(Beginning of Text section)

My First Book at Boydell: Things that Didn’t Happen

I began working in the Pre-Press department here at Boydell & Brewer in March with little experience of publishing. My colleagues were patient and generous with their time, answering a million and one questions and guiding me through the various steps needed to ensure a submitted manuscript becomes press-ready on time. Of medium length, well-prepared and containing 6 images, John McTague’s Things that Didn’t Happen was selected for me as an ideal ‘first book’.

Over the next three months or so I prepared the files and had the volume copyedited, typeset, proofread, corrected, proofread again, corrected again (you get the idea) until it was finally finished. Things that Didn’t Happen is the 4th volume in a relatively new series called ‘Studies in the Eighteenth Century’. It not only provided me with the opportunity to learn the ropes, but also offered a veritable smorgasbord of fascinating insights.

(End of Text section)

**Questions on the material:**
(1) Repeat the Boydell blog post word for word, starting with "I began working" and going on through "ideal ‘first book’.".
(2) In the Boydell blog post, which series includes Things that Didn’t Happen?

(Beginning of Data)

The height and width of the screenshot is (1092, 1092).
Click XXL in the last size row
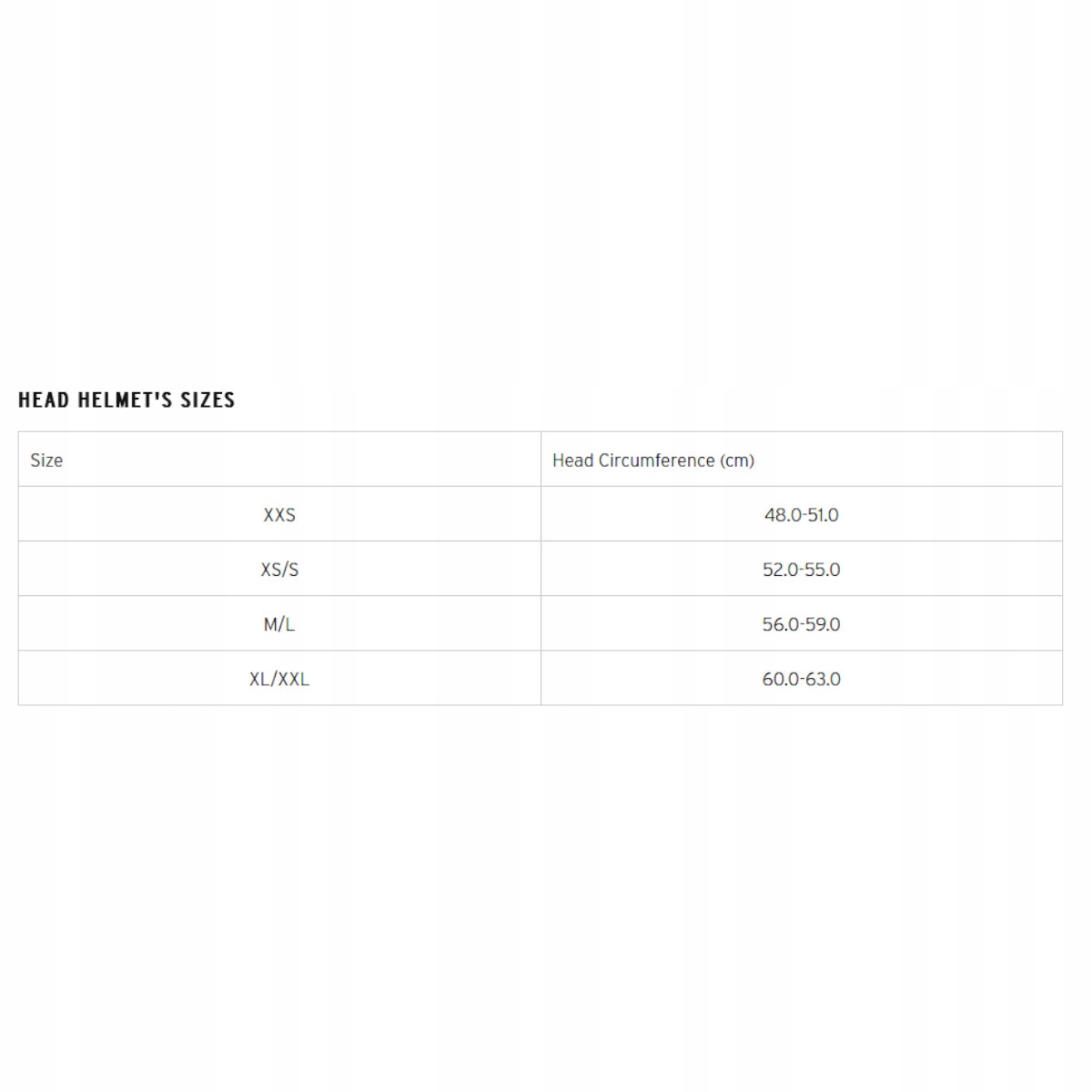[291, 679]
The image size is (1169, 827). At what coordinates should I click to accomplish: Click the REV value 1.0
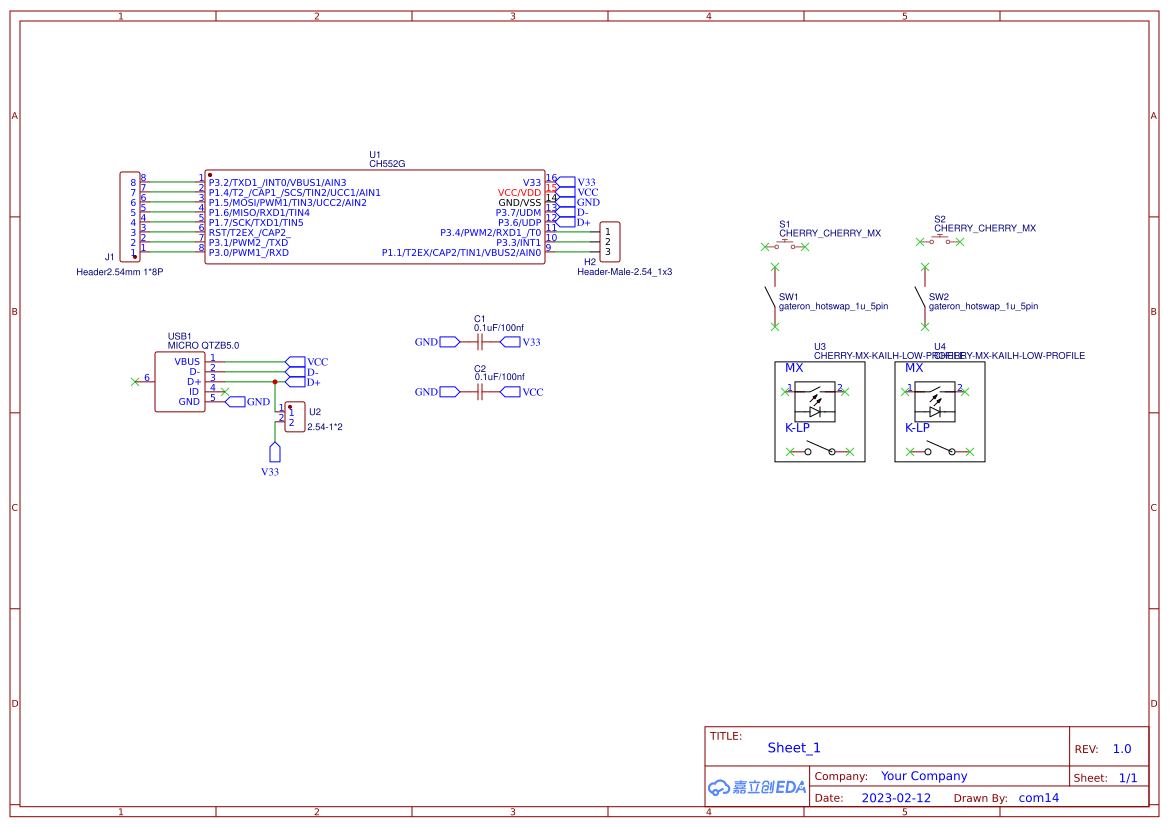coord(1121,748)
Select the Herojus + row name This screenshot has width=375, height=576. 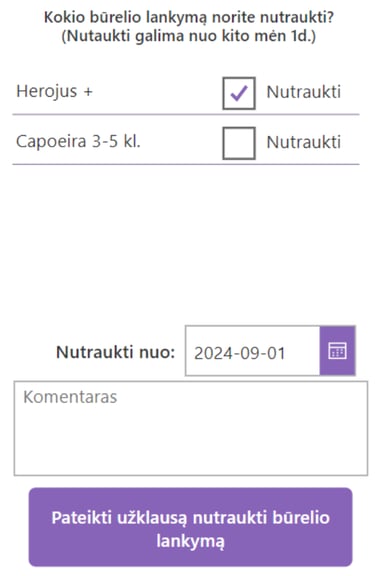(x=54, y=91)
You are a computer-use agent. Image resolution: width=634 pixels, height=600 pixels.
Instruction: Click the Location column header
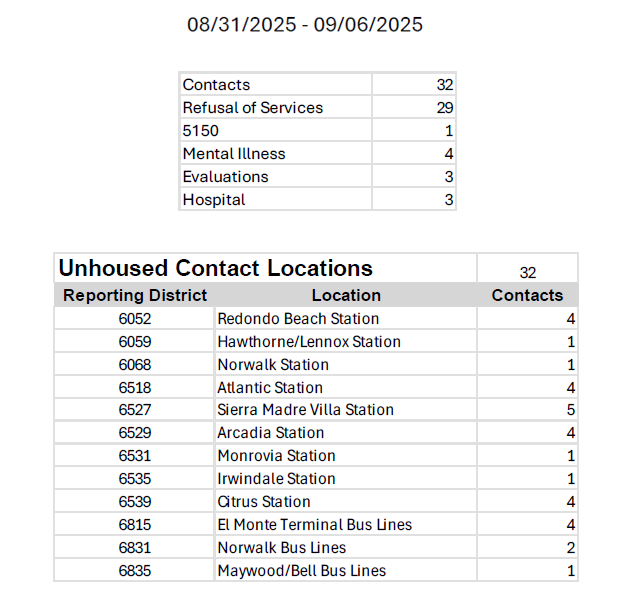[346, 295]
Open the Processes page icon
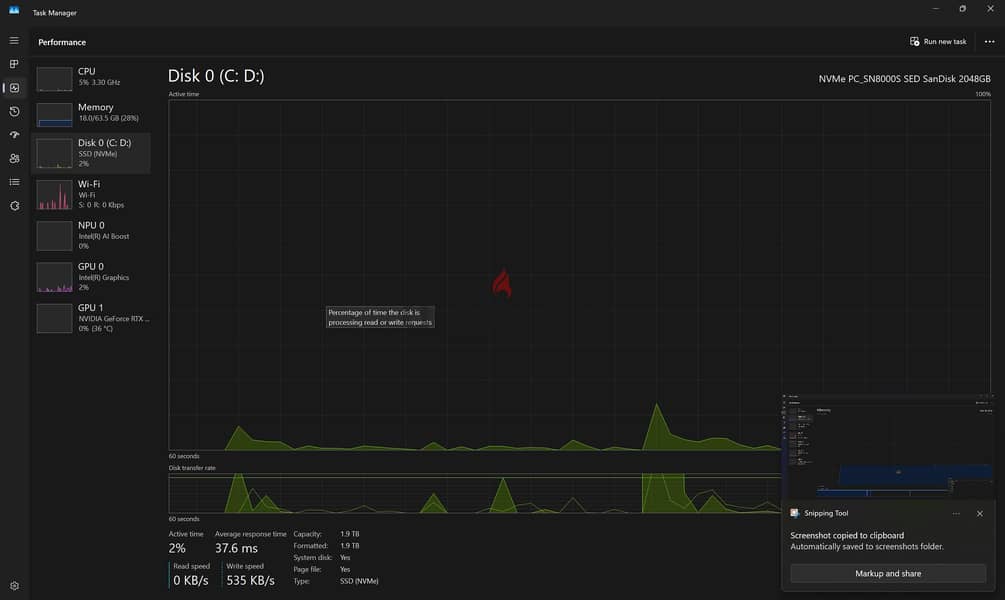The width and height of the screenshot is (1005, 600). (14, 64)
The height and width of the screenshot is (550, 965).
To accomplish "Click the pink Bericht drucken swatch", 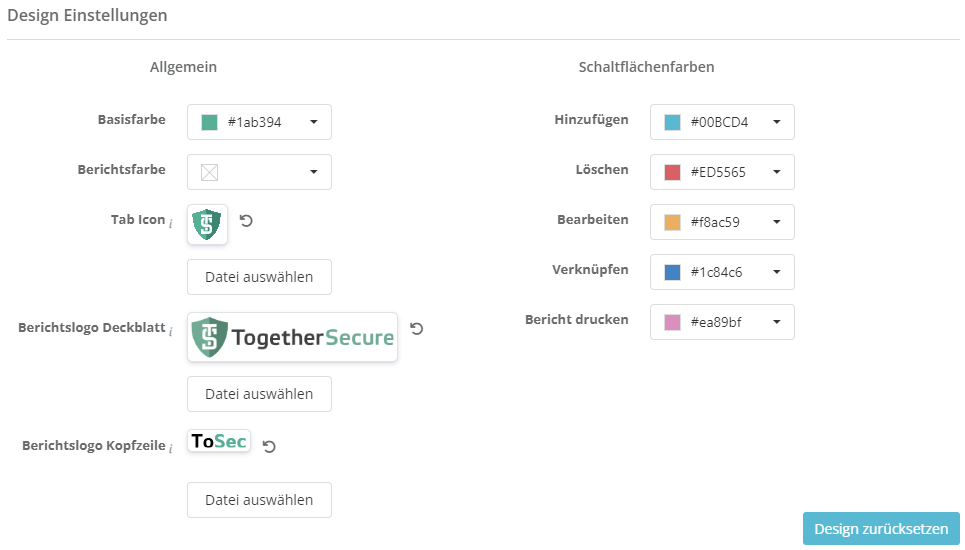I will 673,322.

(End of Data)

**Solution set:**
(1)
I began working in the Pre-Press department here at Boydell & Brewer in March with little experience of publishing. My colleagues were patient and generous with their time, answering a million and one questions and guiding me through the various steps needed to ensure a submitted manuscript becomes press-ready on time. Of medium length, well-prepared and containing 6 images, John McTague’s Things that Didn’t Happen was selected for me as an ideal ‘first book’.

(2) ‘Studies in the Eighteenth Century’, as its 4th volume.